CAU/BR

Comissão de Exercício Profissional revisa normas que tratam da prática profissional

 

A Comissão de Exercício Profissional (CEP) do CAU/BR fará um revisão nas quatro principais normas que regulamentam o exercício profissional de arquitetos e urbanistas em todo o Brasil. São as Resoluções CAU/BR Nº 10 (Engenharia de Segurança do Trabalho), Nº 18 (Registro de Profissionais no CAU); Nº 22 (Fiscalização da Arquitetura e Urbanismo); e Nº 28 (Registro de Empresas no CAU). “Essas quatro resoluções definem o dia-a-dia dos arquitetos e urbanistas”, afirma a coordenadora Lan Jubé (GO). “O objetivo é aprovar novas resoluções sobre esses assuntos até o fim de 2018”.

 

O trabalho já começou: está em consulta pública, aberta a toda a sociedade, a proposta para a nova resolução sobre Engenharia de Segurança do Trabalho. Arquitetos e urbanistas podem enviar suas sugestões e comentários até o dia 10 de abril. “Queremos garantir que o arquiteto possa executar essa especialização de forma plena”, afirma Lana. Clique aqui para participar.

 

Na reunião da Comissão de Exercício Profissional, realizada na semana passada em Brasília, os conselheiros analisaram sete processos de fiscalização, em grau de recurso. Cinco deles devem ser julgados já na próxima Reunião Plenária Ordinária do CAU/BR, a se realizar nos dias 22 e 23 de março. Mais três processos foram distribuídos para relatoria.

 

Outra meta é a produção de um modelo de relatório para que os CAU/UF realizem auditoria nos RRT emitidos, por amostragem. Essa auditoria permitiria aos CAU/UF detectar eventuais fraudes na emissão e na baixa do documento.

23 respostas

  1. Parabéns a CEP/CAUBR. Sei que os desafios são grandes, mas confio no trabalho e competência de vocês colegas. Vamos adiante!

  2. Reforçando a sugestão do colega Gustavo, peço que se estude uma solução para o profissional que tem uma pequena empresa e tem de pagar duas anuidades, de pessoa física e jurídica. Fica muito pesado para nós!

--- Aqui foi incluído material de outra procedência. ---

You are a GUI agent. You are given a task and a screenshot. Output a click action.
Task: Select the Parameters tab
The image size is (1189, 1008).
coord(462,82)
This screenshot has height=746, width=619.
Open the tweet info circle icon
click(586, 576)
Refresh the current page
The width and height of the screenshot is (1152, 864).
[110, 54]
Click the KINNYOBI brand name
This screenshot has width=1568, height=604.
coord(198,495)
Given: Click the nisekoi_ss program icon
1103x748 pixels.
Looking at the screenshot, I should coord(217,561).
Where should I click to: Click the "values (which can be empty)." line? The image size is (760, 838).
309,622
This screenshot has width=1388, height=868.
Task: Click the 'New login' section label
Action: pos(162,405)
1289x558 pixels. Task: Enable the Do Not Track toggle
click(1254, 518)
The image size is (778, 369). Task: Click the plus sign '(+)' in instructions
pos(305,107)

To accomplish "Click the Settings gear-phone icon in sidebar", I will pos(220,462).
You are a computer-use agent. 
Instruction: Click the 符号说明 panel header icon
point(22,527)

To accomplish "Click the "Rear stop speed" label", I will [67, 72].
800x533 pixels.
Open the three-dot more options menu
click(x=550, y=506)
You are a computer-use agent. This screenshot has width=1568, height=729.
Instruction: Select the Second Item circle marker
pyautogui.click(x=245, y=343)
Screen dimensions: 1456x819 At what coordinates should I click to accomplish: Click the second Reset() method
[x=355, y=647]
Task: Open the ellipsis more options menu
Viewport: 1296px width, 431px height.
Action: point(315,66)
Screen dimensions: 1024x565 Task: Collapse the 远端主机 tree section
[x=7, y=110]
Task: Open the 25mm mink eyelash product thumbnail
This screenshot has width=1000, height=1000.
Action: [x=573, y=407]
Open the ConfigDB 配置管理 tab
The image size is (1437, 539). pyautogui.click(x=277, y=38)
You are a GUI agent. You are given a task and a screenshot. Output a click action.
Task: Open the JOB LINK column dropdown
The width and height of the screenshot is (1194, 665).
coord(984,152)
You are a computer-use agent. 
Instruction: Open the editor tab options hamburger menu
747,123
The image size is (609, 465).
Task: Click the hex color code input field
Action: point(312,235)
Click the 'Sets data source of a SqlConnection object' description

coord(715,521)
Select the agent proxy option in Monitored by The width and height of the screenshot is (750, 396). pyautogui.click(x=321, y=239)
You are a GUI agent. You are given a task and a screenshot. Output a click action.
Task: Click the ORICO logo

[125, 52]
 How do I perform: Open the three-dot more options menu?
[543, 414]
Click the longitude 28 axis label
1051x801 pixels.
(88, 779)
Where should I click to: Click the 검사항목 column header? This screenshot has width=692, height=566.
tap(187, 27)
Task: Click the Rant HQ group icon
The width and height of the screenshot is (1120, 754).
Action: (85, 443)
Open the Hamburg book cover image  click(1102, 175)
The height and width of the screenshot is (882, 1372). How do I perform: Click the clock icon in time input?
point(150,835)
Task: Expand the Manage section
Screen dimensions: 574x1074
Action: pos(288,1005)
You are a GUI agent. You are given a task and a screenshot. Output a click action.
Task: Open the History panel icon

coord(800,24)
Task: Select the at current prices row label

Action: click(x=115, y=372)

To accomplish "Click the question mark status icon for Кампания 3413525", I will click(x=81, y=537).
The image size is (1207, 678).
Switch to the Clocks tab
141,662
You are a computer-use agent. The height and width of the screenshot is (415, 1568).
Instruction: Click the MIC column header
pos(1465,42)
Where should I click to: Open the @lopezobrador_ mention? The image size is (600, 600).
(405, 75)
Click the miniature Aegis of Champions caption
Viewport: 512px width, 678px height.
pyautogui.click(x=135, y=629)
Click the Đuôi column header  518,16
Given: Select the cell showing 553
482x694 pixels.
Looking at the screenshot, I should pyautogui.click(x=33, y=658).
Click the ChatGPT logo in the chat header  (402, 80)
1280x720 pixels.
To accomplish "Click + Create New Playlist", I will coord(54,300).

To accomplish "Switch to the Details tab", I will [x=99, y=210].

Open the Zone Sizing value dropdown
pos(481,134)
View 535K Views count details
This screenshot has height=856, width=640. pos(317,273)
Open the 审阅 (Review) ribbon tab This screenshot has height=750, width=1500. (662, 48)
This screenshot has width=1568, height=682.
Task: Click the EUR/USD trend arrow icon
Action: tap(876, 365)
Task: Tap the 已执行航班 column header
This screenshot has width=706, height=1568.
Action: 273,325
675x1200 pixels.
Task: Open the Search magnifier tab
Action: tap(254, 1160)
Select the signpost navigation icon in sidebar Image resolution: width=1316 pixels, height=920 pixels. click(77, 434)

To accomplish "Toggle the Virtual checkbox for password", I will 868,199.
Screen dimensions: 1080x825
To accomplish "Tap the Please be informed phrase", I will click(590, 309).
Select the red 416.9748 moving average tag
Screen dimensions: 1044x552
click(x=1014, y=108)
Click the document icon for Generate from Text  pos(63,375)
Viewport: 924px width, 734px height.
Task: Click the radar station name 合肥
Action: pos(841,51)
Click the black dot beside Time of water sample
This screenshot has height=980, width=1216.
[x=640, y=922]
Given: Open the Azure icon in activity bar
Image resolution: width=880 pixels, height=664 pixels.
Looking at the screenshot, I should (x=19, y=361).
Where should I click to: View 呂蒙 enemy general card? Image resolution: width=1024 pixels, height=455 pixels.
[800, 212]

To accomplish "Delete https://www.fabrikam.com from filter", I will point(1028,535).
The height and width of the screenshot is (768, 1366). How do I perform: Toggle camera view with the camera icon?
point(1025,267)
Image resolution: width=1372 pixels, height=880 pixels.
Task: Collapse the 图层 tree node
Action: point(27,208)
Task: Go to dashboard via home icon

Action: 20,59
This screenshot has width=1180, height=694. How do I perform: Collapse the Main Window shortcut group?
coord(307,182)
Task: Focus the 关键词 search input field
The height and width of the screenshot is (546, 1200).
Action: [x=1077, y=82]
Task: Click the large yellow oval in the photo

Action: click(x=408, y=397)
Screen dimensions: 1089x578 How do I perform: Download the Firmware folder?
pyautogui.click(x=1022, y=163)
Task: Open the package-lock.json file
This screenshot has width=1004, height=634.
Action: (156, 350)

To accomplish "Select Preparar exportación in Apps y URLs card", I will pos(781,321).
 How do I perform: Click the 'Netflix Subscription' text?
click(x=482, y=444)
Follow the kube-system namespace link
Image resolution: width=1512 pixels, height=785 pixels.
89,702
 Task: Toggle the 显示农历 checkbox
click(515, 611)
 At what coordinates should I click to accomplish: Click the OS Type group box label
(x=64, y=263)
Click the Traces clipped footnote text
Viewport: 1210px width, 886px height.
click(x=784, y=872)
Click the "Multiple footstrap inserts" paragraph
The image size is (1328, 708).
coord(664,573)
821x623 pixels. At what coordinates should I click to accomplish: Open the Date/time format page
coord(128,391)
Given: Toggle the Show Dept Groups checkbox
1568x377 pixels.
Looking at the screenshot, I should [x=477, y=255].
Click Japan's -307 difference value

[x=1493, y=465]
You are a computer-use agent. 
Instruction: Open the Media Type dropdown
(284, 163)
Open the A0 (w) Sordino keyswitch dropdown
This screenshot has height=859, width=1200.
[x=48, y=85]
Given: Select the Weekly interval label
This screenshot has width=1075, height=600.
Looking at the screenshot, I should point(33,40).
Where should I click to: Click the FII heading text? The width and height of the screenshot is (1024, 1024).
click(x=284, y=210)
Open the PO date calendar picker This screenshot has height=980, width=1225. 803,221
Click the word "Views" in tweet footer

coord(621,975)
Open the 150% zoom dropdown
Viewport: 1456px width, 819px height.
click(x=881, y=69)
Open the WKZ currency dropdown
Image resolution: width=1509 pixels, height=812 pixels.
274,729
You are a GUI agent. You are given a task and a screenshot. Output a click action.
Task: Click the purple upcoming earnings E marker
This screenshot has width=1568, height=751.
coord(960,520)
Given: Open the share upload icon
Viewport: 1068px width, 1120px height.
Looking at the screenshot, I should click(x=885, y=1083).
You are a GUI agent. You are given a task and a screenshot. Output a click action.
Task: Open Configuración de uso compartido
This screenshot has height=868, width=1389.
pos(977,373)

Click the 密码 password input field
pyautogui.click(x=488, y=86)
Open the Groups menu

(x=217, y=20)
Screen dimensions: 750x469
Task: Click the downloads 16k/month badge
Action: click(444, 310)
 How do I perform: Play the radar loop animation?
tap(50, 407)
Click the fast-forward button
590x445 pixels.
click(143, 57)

  3. A resolução 51 determinando atribuições específicas dos arquitetos, após tantas batalhas e despesas do CAU para se chegar ao TRF-4 e vencer a luta, parece que ficou jogada na gaveta. O CAU notificou mais de 400 prefeituras e agora como fica? Simplesmente não obedecem. As Associações de Engenheiros e Arquitetos continuam existindo e mantidas pelo Crea, entregando Cadernetas de Obras a engenheiros.As Prefeituras continuam aceitando engenheiros assinando autoria de projetos arquitetônicos. Engenheiros funcionarios de Prefeituras continuam analisando projetos arquitetonicos.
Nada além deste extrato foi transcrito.